- [The task]:
Please count the lines in the entries below that contain the string "dimensions". Reply with the number alone.

++++ Entries ++++

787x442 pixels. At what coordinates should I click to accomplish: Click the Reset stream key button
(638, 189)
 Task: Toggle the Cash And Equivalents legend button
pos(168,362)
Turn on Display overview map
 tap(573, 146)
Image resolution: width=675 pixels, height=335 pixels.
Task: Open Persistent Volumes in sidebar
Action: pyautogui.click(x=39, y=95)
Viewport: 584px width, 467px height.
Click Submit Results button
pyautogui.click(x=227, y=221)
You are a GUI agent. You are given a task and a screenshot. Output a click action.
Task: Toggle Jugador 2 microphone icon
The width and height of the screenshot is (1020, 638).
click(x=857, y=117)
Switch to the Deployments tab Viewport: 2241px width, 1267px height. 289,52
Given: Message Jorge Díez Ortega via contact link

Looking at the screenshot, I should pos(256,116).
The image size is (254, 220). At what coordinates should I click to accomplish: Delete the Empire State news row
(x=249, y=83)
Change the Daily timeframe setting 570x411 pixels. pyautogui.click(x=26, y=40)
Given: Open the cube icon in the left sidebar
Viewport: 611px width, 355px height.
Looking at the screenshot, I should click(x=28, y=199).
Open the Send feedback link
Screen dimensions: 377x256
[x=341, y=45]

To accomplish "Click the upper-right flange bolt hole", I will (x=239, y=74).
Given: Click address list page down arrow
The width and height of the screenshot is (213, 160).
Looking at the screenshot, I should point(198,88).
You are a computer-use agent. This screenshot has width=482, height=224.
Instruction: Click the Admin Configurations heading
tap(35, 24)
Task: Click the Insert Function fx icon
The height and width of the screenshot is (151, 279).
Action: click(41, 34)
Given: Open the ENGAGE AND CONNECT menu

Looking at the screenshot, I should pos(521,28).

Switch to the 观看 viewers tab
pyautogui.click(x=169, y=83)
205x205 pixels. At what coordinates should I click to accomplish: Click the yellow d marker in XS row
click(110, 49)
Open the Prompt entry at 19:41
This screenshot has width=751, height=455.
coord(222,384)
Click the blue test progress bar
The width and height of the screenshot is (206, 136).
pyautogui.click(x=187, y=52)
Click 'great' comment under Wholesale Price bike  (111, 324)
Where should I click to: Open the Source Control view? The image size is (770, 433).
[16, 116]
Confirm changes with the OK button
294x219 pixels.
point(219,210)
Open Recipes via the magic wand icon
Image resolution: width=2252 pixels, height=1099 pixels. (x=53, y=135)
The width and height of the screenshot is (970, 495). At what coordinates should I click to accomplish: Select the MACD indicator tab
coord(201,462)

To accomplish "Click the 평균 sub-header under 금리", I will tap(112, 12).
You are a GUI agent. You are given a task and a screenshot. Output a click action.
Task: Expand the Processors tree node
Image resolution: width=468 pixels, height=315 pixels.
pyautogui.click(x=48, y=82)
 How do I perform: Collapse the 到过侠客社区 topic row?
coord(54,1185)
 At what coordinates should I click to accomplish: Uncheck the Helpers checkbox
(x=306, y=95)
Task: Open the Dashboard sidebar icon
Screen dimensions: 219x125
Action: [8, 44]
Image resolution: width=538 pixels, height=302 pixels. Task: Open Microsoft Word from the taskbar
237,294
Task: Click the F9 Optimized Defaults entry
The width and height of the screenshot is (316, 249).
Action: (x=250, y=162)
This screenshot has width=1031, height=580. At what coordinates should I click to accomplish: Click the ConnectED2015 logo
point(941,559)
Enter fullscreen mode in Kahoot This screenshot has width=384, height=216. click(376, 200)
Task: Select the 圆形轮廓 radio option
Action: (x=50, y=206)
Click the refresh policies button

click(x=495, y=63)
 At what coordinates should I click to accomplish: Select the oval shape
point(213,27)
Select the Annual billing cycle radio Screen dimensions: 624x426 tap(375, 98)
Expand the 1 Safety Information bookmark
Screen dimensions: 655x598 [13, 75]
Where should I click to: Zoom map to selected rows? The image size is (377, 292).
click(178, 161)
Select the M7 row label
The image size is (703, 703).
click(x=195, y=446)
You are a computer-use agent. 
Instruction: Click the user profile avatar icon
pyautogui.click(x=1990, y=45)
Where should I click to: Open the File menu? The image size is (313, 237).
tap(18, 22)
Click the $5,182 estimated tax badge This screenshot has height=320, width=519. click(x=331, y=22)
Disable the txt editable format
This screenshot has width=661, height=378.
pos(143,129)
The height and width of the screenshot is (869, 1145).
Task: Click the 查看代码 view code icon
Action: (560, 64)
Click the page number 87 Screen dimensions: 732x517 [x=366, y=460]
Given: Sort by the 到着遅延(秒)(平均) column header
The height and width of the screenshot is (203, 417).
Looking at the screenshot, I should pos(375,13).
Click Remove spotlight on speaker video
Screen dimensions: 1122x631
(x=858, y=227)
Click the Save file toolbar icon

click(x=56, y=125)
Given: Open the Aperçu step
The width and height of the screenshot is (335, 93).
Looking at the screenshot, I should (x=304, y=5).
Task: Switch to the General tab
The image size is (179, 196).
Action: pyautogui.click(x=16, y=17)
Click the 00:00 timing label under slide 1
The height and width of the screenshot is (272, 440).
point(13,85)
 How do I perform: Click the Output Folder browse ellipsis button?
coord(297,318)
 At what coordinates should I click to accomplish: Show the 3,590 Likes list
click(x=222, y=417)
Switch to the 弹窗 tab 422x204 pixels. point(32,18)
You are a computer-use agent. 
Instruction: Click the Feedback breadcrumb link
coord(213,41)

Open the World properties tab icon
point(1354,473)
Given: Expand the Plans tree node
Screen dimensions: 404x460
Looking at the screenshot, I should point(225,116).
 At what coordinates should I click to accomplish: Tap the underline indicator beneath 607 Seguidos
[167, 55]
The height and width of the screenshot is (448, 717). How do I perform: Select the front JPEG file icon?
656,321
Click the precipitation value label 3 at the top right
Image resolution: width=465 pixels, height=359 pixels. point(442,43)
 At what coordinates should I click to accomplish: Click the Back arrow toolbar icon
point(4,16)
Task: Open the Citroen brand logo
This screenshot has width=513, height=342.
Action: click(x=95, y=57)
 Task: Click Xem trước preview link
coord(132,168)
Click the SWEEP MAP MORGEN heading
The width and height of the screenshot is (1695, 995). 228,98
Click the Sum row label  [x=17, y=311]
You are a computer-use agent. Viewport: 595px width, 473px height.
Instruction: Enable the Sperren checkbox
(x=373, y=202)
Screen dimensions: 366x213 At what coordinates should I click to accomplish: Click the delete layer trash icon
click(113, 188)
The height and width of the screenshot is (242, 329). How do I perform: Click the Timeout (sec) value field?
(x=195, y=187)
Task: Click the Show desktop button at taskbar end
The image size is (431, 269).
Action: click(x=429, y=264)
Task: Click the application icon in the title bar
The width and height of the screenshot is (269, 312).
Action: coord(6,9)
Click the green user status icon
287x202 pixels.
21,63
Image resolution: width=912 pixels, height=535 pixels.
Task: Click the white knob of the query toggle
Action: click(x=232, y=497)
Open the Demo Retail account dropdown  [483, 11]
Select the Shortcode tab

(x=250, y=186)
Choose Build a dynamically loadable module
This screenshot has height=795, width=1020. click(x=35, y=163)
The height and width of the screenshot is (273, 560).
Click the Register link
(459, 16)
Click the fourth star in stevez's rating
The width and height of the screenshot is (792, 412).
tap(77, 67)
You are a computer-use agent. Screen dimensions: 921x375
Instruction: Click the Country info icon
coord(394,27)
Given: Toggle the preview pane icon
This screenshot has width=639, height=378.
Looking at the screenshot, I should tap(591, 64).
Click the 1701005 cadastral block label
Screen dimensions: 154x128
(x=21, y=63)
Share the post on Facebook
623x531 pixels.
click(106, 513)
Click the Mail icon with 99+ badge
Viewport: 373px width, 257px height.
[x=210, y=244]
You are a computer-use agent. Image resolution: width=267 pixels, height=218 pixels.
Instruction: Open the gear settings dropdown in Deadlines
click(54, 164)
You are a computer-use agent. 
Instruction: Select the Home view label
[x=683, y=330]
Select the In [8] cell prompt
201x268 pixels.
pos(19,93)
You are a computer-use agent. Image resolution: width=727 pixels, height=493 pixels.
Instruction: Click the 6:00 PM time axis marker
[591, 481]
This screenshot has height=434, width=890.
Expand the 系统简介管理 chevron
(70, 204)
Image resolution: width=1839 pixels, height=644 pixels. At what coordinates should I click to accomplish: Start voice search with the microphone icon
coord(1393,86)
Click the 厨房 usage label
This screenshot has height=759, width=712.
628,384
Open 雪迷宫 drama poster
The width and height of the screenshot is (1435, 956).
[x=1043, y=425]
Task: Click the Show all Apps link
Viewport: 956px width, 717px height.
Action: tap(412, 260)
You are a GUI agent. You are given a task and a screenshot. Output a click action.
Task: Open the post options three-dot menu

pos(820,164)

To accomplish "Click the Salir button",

++++

- [Solution to this task]:
10